A minority of readers found the ensemble approach frustrating, citing too many subplots without sufficient resolution. This is a reasonable critique of a novel this ambitious in scope. Hartnett is more interested in the texture of a community in crisis than in tying every thread to a satisfying conclusion, and listeners who require narrative tidiness will find the ending somewhat open.
Who Should Listen to Unlikely Animals
Readers who loved A Man Called Ove for its combination of comedy and unexpected grief, or who responded to the tonal complexity of Fredrik Backman’s work more broadly, will find this familiar and rewarding. Literary fiction listeners who appreciate formally inventive narration and are not deterred by non-linear assembly will get the most from it. The small-town New England setting gives it a specific texture that fans of Elizabeth Strout will recognize. Anyone who needs a clear genre classification before committing should know this is tragicomedy with literary ambition, not cozy fiction with dark elements.

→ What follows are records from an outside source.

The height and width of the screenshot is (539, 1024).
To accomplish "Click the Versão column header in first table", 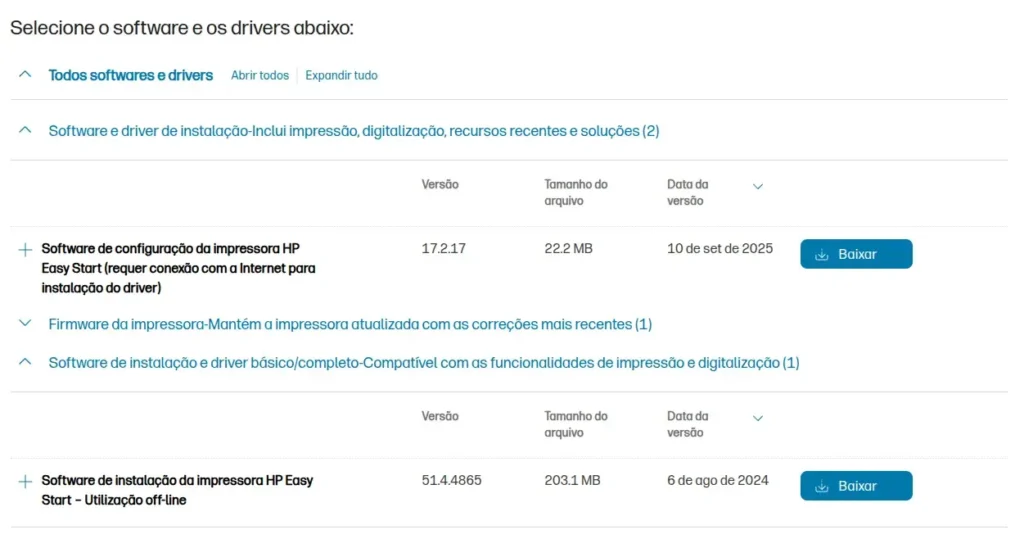I will click(x=440, y=185).
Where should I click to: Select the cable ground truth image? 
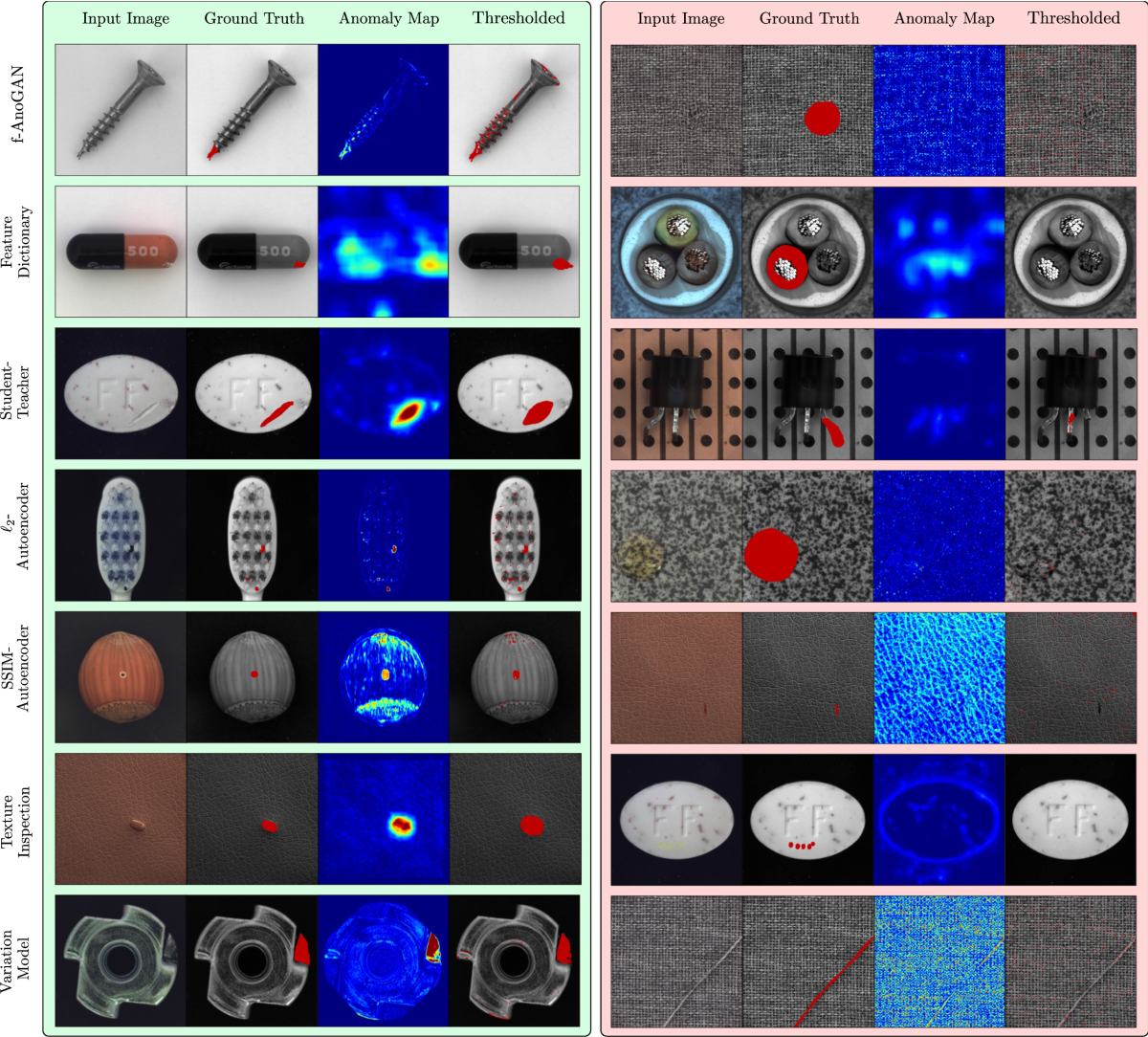point(807,252)
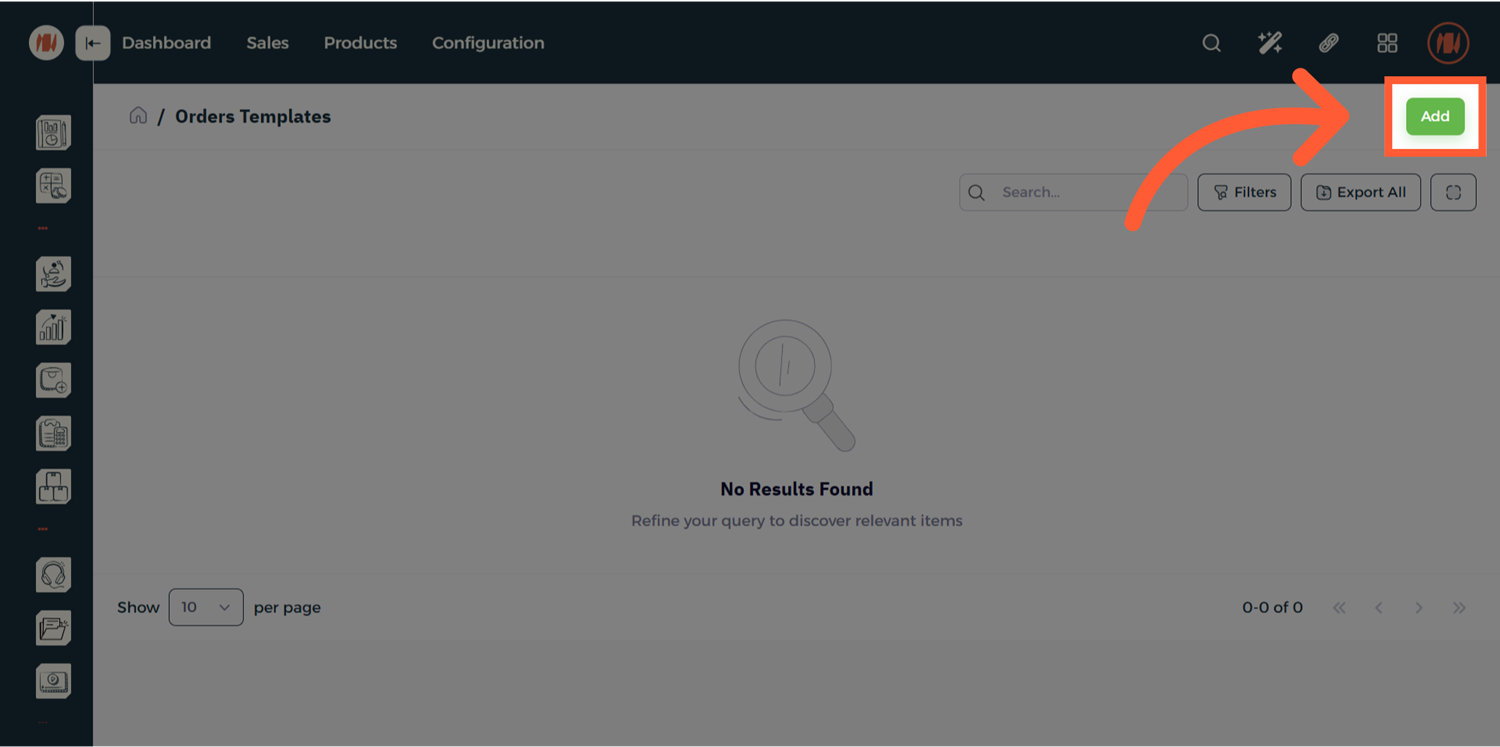The width and height of the screenshot is (1500, 747).
Task: Open the Configuration menu
Action: click(488, 43)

Frequently Asked Questions
How significant is the opioid crisis as a subject in Unlikely Animals, and is it handled sensitively?

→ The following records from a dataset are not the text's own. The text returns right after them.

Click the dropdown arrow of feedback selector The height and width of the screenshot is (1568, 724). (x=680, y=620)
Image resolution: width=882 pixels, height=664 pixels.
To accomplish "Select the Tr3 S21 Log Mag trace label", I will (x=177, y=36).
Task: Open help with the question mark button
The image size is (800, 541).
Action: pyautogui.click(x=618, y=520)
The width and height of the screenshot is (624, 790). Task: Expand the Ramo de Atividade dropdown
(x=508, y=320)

It is genuinely central to the book’s moral argument rather than being background texture. Emma’s missing high school friend is dismissed by the police because she is an addict, and the novel’s climactic momentum builds around Emma and her father being the only people who treat this missing woman as worth looking for. Hartnett handles the subject with specificity and genuine feeling, not as an issue-fiction platform.
Does the cemetery narrator device work throughout the book or does it feel like a gimmick that outstays its welcome?

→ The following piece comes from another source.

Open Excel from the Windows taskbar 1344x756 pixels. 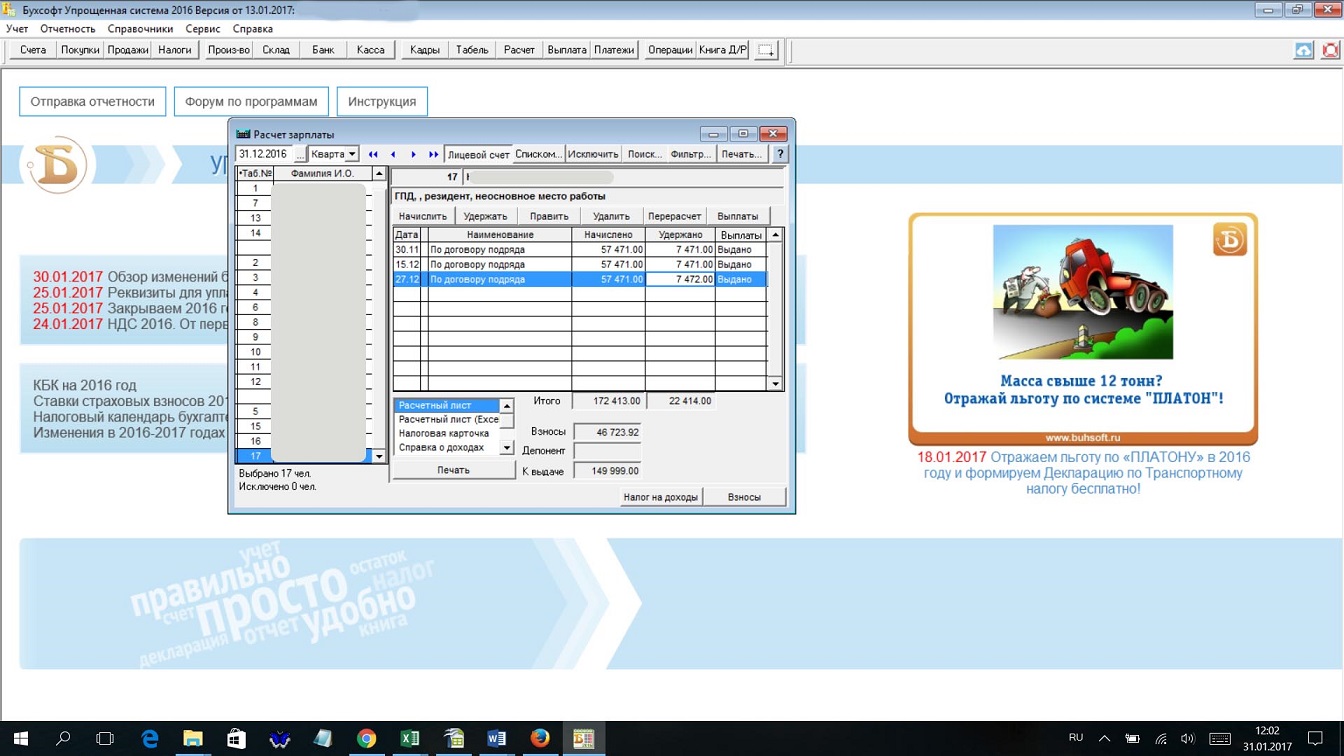(410, 738)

Hartnett earns it throughout. The dead of Maple Street Cemetery observe events with the detached perspective of accumulated community memory, and this creates a philosophical distance that gives the tragedy in the book room to breathe. It works because Hartnett keeps it thematically purposeful rather than decorative. The comparison to Thornton Wilder’s Our Town is apt.
Is Mark Bramhall’s narration well-suited to the tonal shifts between comedy and grief?
He is exceptional in this role. The novel requires him to shift between the wry, slightly remote voice of the cemetery narration, Emma’s exhausted present-tense, and Clive’s hallucination sequences, among others. Bramhall has the restraint not to push the comedy so hard that it undercuts the genuine sorrow beneath it, which is the precise balance Hartnett’s writing requires.
Should I read Annie Hartnett’s debut Rabbit Cake before Unlikely Animals?
No. They share thematic preoccupations, particularly the intersection of grief and the absurd, and a similar small-town New England sensibility, but they are fully independent novels. Reading Rabbit Cake will give you a richer sense of Hartnett’s development as a writer, but Unlikely Animals stands completely on its own.